Blogging from The Tenth Southern Hemisphere Conference on the Teaching and Learning of Undergraduate Mathematics and Statistics
Professor Dunne will be discussing the Rasch model, some information of which can be found here. Quoting from wikipedia:
The Rasch model, named after Georg Rasch, is a psychometric model for analyzing categorical data, such as answers to questions on a reading assessment or questionnaire responses, as a function of the trade-off between (a) the respondent’s abilities, attitudes or personality traits and (b) the item difficulty.
Live blogging: Note that these are notes I’ve taken live, but will edit this today into a more readable format. I want to put this up straight away though to see if I have any obvious misunderstanding. Equations will also be put into more readable format ASAP.
David Andrich pioneer of the Rasch method.

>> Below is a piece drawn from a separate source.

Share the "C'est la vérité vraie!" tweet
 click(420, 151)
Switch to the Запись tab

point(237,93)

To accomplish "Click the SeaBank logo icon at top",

Intelligence doesn’t seemed to be well explained in practice by a bell-shaped curve – what is the measure of intelligence?
The Rasch model seems to be a better match to reality – because we don’t have true measurement, but only really ordinal data.

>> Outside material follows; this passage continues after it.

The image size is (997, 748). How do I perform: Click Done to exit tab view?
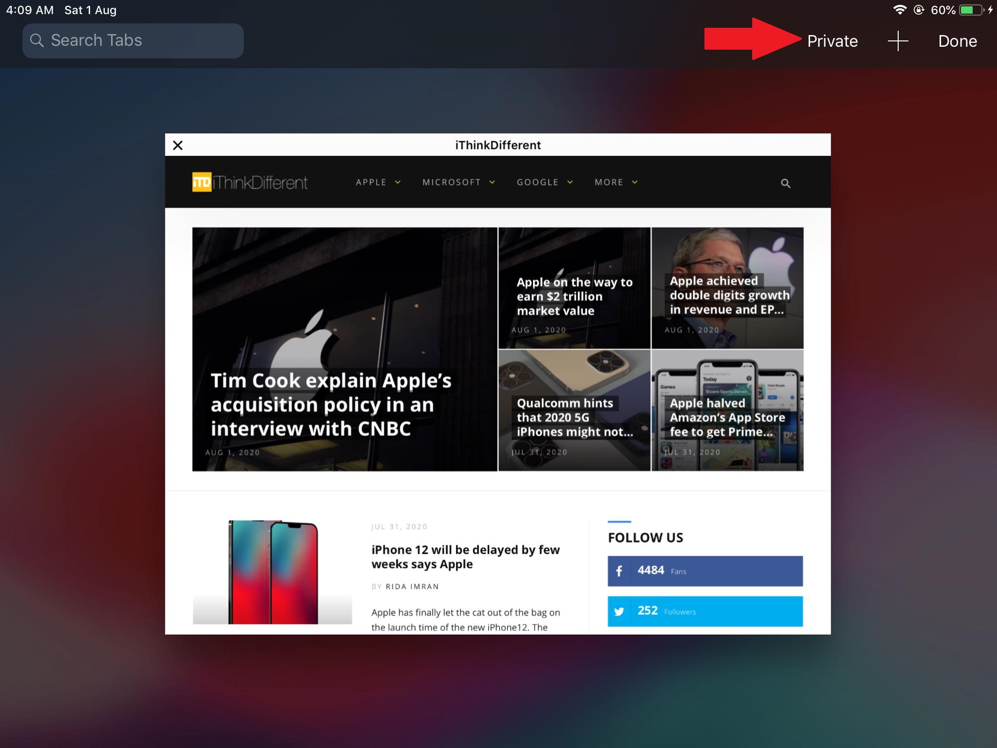pos(958,41)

A test tries to distinguish between different levels of ability.
Test validity: formative (as students are learning) and summative (what has been learned) assessment. Need an explicit scoring scheme
Scoring schemes must be revisable. Need to have an adequate spread of items.

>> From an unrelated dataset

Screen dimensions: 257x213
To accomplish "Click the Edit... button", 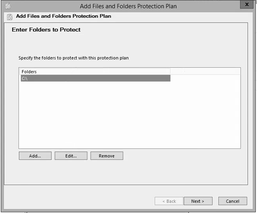I will tap(71, 156).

N persons and K test items (want 5K<N<15K).
Smaller N can be instructive
Large N sharpens item precision in high stakes
Large K sharpens person precision
We should be using the Gamma statistic for ordinal 2-way tables.
Gamma=(P-Q)/(P+Q)
Gamma=1: perfect correlation
Gamma=-1: perfect anti-correlation.
Can check the Gamma statistics of one item with another item, or with all other items. Prefer Gamma closer to 1. But that means that one or other element is redundant.
Data array for 0,1 items: item versus person (correct=1, incorrect=0). Can order by easy items and difficult items. Can order by achievement of individuals.
Distinguish people into groups based on how many items they got correct.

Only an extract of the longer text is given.